Selected passage:
<<<<
# A new topology on the dual of a locally convex space?

Working with the separable quotient problem for locally convex spaces we (with Saak Gabriyelyan) arrived to an interesting topology on the dual of a locally convex space and we would like to know if this topology had been considered in the literature.

It is defined as follows.

Let $$X$$ be a locally convex space over the field $$\mathbb F$$ of real or complex numbers, and $$X^*$$ be the linear space of all linear continuous functionals on $$X$$.

A subset $$F\subset X^*$$ is called weakly$$^*$$ bounded if for any $$x\in X$$ the set $$\{f(x):f\in F\}$$ is bounded in the field $$\mathbb F$$.

By $$\beta^*$$ we denote the family of weakly$$^*$$ bounded subsets of $$X^*$$.

A subset $$B\subset X$$ is called $$\beta^*$$-bounded if for any weakly$$^*$$ bounded subset $$F\subset X^*$$ the set $$\{f(x):f\in F,\;x\in B\}$$ is bounded in the field $$\mathbb F$$. The family of $$\beta^*$$-bounded subsets of $$X$$ is denoted by $$\beta^*_*$$.

It is easy to see that each $$\beta^*$$-bounded set $$B$$ in $$X$$ is bounded in the standard (von Neumann) sense: for any neighborhood $$U$$ of zero there exists $$n\in\mathbb N$$ with $$B\subset nU$$. So, the bornology $$\beta^*_*$$ is contained in the bornology $$\beta$$ of all bounded sets.

On the dual space $$X^*$$ consider the topology $$\beta^*_*(X^*,X)$$ of uniform convergence on $$\beta^*$$-bounded subsets of $$X$$.

It is clear that this topology contains the weak$$^*$$ topology $$\sigma(X^*,X)$$ of $$X^*$$ (i.e., the topology of uniform convergence on finite subsets of $$X$$) and is contained in the strong topology $$\beta(X^*,X)$$ (of uniform convergence on bounded subsets of $$X$$). So,

$$\sigma(X^*,X)\subset\beta^*_*(X^*,X)\subset\beta(X^*,X).$$

If $$X$$ is a Banach space, then $$\beta^*_*(X^*,X)=\beta(X^*,X)$$ is the topology generated by the dual norm on $$X^*$$.
>>>>
(Saved entries)
<<<<
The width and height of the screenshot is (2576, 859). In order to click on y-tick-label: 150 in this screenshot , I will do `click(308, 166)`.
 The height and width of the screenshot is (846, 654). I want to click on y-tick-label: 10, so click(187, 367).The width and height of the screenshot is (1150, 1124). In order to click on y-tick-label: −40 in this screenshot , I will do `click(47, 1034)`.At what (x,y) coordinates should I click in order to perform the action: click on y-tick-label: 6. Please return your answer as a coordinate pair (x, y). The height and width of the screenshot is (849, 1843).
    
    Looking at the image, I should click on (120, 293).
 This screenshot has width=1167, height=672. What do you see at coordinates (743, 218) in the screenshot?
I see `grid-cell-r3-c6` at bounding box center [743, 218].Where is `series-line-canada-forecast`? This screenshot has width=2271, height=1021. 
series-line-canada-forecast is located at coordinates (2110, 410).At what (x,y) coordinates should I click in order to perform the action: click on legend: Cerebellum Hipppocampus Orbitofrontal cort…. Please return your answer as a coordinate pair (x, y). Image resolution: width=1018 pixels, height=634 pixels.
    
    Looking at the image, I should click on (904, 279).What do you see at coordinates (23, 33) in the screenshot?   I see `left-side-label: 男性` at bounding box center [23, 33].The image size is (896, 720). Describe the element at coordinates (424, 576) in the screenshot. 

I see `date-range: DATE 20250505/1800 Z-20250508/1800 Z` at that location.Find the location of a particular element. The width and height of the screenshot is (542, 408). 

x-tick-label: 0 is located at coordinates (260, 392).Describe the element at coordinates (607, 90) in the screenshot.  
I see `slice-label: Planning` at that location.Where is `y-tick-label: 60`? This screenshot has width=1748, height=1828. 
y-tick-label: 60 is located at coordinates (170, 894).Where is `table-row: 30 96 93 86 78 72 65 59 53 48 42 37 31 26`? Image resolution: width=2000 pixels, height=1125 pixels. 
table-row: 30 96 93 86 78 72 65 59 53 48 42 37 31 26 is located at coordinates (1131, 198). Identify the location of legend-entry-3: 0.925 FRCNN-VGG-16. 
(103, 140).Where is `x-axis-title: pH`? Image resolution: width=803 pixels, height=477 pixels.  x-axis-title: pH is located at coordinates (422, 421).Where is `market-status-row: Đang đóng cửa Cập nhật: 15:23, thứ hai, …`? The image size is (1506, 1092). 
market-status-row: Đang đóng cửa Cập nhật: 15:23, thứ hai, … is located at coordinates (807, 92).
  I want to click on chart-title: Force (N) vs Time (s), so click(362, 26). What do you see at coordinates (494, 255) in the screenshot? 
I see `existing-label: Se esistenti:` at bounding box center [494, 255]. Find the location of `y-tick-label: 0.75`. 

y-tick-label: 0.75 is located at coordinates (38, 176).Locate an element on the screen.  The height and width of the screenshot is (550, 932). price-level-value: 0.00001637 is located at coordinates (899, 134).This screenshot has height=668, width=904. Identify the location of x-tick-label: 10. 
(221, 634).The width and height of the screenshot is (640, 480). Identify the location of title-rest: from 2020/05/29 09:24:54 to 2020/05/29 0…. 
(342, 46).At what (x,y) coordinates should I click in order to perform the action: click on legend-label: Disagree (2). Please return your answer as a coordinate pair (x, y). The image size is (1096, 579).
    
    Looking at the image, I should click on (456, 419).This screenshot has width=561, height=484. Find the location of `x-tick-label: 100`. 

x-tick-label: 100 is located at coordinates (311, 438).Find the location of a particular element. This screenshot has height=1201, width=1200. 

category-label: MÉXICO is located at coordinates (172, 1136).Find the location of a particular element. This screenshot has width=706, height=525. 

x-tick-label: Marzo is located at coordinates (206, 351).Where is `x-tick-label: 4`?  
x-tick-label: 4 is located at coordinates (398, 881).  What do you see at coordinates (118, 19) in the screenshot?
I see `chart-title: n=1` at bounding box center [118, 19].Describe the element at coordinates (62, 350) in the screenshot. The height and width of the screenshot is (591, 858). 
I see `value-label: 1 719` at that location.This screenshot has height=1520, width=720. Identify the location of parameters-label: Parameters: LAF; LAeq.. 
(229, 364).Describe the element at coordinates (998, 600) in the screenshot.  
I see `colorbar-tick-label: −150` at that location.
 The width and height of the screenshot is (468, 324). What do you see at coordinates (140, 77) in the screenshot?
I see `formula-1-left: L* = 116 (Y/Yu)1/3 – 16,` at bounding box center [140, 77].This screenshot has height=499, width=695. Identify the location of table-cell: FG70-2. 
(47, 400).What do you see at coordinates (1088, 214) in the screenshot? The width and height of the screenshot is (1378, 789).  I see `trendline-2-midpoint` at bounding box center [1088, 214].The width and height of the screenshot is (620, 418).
>>>>
Problem to solve: Repeat the part of the post about a topology on the dual of a locally convex space, starting at "A subset $$F\subset" and ending at "all bounded sets.". The lines above come from a source other than the post.

Answer space:
A subset $$F\subset X^*$$ is called weakly$$^*$$ bounded if for any $$x\in X$$ the set $$\{f(x):f\in F\}$$ is bounded in the field $$\mathbb F$$.

By $$\beta^*$$ we denote the family of weakly$$^*$$ bounded subsets of $$X^*$$.

A subset $$B\subset X$$ is called $$\beta^*$$-bounded if for any weakly$$^*$$ bounded subset $$F\subset X^*$$ the set $$\{f(x):f\in F,\;x\in B\}$$ is bounded in the field $$\mathbb F$$. The family of $$\beta^*$$-bounded subsets of $$X$$ is denoted by $$\beta^*_*$$.

It is easy to see that each $$\beta^*$$-bounded set $$B$$ in $$X$$ is bounded in the standard (von Neumann) sense: for any neighborhood $$U$$ of zero there exists $$n\in\mathbb N$$ with $$B\subset nU$$. So, the bornology $$\beta^*_*$$ is contained in the bornology $$\beta$$ of all bounded sets.